Input rows
::::::::
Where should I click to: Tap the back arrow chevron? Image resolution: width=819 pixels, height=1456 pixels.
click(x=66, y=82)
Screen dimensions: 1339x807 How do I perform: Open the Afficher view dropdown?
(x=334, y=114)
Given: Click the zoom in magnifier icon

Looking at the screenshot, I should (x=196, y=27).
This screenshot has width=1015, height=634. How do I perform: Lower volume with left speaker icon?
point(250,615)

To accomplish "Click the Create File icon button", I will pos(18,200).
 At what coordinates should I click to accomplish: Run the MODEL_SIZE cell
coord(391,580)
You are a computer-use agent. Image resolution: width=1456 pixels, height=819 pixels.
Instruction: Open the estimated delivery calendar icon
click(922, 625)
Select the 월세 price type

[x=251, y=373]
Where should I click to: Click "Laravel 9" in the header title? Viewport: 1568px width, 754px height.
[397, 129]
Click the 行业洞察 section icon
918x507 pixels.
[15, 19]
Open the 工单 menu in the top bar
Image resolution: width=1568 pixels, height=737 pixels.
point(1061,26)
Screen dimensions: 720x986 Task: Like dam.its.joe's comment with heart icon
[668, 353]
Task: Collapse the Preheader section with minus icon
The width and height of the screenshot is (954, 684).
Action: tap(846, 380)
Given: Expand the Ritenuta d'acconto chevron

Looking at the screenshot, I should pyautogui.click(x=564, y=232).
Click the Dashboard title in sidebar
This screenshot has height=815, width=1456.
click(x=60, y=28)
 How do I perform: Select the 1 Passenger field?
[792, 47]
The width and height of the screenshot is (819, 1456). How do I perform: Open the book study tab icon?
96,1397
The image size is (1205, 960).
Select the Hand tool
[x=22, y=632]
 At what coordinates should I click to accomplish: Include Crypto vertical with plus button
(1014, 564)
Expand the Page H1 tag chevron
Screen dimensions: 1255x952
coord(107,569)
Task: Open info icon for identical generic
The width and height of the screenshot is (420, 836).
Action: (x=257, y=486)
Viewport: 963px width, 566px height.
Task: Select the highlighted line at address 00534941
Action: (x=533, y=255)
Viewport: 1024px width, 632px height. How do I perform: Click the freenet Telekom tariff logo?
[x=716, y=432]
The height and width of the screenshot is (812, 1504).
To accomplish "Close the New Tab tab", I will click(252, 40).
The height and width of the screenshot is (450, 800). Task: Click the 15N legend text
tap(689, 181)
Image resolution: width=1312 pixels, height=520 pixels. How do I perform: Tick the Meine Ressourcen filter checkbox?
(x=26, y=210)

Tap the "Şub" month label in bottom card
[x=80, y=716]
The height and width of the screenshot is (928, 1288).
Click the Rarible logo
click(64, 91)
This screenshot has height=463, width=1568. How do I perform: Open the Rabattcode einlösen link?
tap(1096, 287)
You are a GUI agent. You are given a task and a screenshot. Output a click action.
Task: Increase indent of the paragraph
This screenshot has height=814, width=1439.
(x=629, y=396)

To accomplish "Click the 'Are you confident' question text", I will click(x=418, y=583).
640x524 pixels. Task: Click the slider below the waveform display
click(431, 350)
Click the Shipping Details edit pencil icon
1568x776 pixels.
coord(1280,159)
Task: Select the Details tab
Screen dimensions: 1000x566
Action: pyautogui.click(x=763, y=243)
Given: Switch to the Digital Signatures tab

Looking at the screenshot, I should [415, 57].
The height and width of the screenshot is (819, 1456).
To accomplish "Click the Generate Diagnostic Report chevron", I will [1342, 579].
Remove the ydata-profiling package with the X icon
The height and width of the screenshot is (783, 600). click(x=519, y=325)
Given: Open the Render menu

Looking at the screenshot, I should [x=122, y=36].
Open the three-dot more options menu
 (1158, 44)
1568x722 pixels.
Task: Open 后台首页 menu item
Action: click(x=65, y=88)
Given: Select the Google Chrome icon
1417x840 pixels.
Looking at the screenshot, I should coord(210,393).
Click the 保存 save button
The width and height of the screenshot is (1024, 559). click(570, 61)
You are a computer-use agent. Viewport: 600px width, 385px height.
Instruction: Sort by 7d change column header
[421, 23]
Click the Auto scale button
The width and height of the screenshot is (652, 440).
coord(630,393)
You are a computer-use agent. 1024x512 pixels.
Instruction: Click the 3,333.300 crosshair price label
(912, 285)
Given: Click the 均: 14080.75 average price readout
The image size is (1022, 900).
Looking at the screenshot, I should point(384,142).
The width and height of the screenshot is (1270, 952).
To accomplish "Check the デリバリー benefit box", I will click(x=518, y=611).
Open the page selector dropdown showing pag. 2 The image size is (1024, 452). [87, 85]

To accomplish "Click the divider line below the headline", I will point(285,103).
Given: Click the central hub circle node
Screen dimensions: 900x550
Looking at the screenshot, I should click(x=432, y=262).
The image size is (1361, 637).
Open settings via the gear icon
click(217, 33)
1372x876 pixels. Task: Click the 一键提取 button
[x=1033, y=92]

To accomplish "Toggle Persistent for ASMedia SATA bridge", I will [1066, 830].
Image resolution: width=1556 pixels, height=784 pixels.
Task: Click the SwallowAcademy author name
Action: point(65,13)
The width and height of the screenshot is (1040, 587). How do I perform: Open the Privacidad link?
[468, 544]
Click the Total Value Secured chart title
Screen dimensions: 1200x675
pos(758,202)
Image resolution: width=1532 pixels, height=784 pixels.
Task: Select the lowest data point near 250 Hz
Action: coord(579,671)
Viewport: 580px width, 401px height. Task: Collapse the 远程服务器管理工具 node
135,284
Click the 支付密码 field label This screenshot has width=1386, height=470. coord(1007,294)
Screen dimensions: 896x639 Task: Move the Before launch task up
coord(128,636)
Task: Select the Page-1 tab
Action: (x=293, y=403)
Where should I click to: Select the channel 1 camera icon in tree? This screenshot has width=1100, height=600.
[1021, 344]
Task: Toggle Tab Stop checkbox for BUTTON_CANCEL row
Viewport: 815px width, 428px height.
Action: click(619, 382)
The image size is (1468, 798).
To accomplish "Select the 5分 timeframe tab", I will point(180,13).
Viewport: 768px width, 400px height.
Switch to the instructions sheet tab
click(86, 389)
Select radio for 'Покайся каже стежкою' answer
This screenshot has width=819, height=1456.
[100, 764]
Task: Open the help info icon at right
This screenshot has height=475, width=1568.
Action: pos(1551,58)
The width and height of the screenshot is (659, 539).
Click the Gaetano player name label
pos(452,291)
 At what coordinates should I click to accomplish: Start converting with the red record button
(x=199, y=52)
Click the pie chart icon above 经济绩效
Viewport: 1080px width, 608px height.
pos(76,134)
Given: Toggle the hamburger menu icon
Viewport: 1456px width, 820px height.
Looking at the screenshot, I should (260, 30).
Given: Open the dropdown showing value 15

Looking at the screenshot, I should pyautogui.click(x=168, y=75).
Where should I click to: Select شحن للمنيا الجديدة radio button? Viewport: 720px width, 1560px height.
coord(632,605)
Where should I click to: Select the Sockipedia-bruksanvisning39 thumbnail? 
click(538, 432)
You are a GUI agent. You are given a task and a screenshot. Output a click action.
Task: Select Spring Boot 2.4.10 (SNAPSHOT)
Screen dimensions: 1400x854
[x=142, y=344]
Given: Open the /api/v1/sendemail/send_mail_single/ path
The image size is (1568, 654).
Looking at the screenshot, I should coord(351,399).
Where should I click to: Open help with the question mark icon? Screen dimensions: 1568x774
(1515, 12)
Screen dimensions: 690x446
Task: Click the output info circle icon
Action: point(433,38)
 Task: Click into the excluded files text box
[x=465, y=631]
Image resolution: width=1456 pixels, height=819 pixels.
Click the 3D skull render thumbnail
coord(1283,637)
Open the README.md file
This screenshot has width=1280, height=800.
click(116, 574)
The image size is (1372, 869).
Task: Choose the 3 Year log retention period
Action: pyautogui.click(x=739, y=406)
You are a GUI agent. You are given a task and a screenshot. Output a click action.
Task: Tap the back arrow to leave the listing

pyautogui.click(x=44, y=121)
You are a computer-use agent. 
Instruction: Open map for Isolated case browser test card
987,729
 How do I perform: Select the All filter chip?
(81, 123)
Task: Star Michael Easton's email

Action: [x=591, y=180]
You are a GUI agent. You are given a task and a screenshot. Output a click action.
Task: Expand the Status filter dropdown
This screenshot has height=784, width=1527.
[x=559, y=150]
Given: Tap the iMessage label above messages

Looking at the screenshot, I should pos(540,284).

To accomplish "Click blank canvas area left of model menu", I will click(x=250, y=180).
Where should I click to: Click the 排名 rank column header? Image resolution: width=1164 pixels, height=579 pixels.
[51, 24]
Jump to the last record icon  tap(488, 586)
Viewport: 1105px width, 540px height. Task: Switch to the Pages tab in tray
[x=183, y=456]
::::::::
Problem statement
Put everything from the line containing "Jump to the" down to the end of the records above into a JSON list of strings, one string per line, leaving out blank lines.

Exercise result
[
  "Jump to the last record icon  tap(488, 586)",
  "Viewport: 1105px width, 540px height. Task: Switch to the Pages tab in tray",
  "[x=183, y=456]"
]